Dataset content:
=== Begin Enclosure ===
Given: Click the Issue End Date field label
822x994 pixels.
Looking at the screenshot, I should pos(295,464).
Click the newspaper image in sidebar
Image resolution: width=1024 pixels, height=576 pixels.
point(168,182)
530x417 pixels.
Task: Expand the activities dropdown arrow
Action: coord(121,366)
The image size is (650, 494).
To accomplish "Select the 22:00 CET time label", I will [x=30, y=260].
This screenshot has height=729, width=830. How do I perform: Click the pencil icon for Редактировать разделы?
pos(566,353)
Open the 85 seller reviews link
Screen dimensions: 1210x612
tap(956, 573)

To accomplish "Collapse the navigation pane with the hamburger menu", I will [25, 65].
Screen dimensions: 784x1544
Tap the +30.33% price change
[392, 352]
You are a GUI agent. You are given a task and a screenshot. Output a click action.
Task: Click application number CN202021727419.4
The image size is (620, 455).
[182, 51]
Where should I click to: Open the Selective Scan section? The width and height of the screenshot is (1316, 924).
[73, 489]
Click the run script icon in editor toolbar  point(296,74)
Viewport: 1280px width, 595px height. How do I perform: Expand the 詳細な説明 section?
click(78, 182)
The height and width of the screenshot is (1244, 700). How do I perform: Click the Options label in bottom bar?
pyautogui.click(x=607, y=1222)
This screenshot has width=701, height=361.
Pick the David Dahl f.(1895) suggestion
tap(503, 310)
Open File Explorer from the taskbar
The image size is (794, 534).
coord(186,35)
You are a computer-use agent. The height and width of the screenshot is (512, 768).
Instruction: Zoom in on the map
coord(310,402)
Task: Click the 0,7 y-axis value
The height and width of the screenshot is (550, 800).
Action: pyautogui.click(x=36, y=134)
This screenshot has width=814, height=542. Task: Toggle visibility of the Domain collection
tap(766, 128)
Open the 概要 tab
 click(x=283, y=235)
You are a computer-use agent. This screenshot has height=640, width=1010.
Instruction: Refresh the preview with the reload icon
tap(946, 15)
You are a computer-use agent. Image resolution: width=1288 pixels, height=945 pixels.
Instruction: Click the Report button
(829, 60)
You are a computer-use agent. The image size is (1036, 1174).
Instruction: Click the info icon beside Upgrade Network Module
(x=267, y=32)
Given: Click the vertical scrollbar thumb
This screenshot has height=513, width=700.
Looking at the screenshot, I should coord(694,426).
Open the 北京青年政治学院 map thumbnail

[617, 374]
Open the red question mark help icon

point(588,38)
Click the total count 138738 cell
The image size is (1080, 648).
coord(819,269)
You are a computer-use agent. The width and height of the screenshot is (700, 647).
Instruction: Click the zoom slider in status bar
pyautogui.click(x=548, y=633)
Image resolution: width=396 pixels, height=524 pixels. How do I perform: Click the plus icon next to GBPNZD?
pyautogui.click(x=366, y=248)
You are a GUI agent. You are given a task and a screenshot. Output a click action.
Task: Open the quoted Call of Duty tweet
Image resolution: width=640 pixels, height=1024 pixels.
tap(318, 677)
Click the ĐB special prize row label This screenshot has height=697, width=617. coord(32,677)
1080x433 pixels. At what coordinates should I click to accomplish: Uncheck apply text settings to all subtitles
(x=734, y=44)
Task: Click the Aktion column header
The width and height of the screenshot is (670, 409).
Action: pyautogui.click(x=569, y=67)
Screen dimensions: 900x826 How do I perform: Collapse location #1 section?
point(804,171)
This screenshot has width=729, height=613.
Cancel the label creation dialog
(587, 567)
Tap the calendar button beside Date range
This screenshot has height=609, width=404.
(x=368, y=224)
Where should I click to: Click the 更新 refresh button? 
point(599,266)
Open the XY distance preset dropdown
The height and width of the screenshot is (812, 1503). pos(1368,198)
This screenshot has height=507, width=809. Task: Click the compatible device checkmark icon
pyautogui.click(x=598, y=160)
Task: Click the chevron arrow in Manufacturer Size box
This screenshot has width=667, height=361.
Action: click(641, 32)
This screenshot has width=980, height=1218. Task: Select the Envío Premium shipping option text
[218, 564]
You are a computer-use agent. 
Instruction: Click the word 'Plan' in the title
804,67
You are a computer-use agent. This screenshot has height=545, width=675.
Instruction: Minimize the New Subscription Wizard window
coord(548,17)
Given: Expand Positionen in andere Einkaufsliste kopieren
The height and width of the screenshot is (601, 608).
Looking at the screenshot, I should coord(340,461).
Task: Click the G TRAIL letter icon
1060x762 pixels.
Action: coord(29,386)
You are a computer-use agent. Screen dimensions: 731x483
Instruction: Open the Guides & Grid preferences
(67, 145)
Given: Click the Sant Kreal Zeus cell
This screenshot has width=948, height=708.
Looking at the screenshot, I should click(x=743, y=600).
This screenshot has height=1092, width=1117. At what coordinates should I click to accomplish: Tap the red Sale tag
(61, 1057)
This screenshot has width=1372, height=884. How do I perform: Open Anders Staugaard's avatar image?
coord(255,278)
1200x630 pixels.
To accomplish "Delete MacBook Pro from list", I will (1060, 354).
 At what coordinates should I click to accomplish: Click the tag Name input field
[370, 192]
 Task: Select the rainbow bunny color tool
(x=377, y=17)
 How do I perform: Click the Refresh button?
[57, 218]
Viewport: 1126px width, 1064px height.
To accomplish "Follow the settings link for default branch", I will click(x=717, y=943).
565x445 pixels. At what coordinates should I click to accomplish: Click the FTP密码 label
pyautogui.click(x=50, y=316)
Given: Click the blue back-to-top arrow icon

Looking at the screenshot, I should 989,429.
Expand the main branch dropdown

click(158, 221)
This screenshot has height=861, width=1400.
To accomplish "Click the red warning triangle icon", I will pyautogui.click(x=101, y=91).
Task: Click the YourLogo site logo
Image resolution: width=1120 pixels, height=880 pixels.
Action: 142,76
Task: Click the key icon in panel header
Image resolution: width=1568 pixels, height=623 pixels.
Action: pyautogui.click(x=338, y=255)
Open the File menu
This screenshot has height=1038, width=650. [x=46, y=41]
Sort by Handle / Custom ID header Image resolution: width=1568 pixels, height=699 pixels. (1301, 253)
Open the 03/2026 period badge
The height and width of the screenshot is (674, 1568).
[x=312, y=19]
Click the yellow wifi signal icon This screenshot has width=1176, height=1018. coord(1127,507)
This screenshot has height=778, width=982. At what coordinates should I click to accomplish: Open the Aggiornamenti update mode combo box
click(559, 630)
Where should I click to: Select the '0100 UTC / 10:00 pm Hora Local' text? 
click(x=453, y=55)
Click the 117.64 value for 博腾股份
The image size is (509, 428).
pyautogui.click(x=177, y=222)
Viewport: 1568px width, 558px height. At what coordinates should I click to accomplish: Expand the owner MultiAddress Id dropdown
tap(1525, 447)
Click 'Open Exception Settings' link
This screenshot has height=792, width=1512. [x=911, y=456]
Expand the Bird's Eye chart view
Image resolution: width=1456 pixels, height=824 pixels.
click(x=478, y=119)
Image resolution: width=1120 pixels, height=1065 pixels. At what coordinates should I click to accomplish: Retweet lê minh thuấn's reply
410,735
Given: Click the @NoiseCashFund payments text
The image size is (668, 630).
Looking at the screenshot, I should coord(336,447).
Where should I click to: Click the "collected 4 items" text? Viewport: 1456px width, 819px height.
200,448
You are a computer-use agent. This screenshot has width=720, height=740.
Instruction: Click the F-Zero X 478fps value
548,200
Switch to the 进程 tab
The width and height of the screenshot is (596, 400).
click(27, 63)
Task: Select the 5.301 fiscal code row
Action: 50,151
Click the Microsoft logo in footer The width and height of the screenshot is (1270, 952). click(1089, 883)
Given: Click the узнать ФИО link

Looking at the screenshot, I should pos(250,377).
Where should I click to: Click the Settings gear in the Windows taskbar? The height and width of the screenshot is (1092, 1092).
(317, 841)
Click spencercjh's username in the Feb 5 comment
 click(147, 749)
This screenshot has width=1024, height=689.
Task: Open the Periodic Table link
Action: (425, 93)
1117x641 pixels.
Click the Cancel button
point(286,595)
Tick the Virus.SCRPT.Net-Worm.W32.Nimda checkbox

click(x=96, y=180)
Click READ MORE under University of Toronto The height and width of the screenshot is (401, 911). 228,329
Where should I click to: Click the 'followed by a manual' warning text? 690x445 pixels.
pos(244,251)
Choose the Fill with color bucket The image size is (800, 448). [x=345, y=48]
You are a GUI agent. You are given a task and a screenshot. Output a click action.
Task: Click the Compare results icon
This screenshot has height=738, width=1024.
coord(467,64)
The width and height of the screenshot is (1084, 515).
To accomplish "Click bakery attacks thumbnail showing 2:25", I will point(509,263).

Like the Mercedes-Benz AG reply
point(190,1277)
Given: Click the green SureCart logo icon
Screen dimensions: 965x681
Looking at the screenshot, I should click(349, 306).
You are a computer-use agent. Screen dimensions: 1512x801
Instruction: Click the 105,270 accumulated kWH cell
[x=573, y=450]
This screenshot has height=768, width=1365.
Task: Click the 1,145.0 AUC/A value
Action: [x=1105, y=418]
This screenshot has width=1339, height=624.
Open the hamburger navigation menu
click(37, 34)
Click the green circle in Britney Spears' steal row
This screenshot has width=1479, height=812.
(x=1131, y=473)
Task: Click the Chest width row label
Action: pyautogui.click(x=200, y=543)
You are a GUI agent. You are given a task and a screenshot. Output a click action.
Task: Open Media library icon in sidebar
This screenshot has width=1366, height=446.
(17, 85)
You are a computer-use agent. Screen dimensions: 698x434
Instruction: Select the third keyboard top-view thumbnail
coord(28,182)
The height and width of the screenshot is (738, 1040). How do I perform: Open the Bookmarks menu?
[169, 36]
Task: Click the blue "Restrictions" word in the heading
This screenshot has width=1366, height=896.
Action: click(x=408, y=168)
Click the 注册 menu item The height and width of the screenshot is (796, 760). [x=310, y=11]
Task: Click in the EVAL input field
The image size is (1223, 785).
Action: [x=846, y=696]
=== End Enclosure ===
Task objective: Look through the listing above and copy each line where the string "logo" occurs.

Solution to this task:
Task: Click the YourLogo site logo
Click the Microsoft logo in footer The width and height of the screenshot is (1270, 952). click(1089, 883)
Given: Click the green SureCart logo icon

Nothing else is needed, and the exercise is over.